[WORK INSTRUCTIONS]
1. In the Raytheon earnings article below, how much did the company report in sales for the third quarter?
2. Using the Raytheon earnings article below, decide whether each statement agrees with it. Answer yes or no for each, and quote the deciding words. (a) Third-quarter profit was $264 million, or 17 cents per diluted share. (b) Sales fell compared with 2019's third quarter. (c) The merger with United Technologies took place this past April.
3. List every distinct dollar amount stated in millions or billions in the Raytheon earnings article below.

[PAGE EXCERPT]
----

Raytheon Technologies Corp. posted $264 million in third quarter profits, a 77% drop from the same period last year, as commercial aerospace markets continued to suffer at the hands of COVID-19.
The Massachusetts-based multinational defense and commercial aerospace conglomerate’s third quarter profit dip — $264 million, or 17 cents per diluted share, compared with $1.1 billion, or $1.33 per diluted share the same period last year — came about a month after it announced it will lay off of 15,000 employees as part of a $2 billion cost savings initiative.
The drop in profits came despite a 30% uptick in sales from 2019’s third quarter, with about $14.7 billion between July and September, compared to $11.4 billion in sales during the same period in 2019. The reason was higher costs and expenses, including a $500 million charge related to unfavorable contract adjustments Raytheon attributed to the pandemic, as well as accounting adjustments related to the company’s merger with United Technologies this past April.

----

[STUDY MATERIAL]

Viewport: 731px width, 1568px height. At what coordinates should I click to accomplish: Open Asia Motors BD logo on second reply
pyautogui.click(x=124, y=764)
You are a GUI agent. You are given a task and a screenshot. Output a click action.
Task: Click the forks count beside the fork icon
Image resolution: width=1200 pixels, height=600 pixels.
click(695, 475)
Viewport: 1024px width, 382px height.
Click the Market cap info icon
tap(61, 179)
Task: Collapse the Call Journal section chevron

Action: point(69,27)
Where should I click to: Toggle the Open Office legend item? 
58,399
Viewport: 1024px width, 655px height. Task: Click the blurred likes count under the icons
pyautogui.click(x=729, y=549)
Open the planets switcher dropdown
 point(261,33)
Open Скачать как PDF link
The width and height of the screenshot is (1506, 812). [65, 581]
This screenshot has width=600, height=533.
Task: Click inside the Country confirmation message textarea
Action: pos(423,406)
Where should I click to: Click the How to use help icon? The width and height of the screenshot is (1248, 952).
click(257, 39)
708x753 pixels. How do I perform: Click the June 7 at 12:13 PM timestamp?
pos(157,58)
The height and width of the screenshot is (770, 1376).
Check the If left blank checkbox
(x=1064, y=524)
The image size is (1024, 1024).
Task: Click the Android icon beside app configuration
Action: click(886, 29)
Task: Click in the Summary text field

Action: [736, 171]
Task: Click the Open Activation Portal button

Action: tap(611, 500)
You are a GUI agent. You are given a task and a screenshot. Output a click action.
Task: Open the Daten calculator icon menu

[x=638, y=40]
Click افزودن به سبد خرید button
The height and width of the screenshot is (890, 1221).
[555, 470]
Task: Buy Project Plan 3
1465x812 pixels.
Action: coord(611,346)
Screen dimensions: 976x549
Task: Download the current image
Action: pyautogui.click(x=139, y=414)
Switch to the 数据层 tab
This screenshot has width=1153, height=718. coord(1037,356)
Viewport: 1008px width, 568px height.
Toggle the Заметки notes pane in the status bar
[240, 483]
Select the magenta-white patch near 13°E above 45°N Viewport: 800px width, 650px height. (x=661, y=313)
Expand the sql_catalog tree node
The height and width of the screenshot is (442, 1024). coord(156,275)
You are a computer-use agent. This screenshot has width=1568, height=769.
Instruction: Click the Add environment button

----

[YOUR WRITTEN ANSWERS]
1. About $14.7 billion between July and September.

2.
(a) Yes: "$264 million, or 17 cents per diluted share"
(b) No: "a 30% uptick in sales from 2019’s third quarter"
(c) Yes: "the company’s merger with United Technologies this past April"

3.
$264 million
$1.1 billion
$2 billion
$14.7 billion
$11.4 billion
$500 million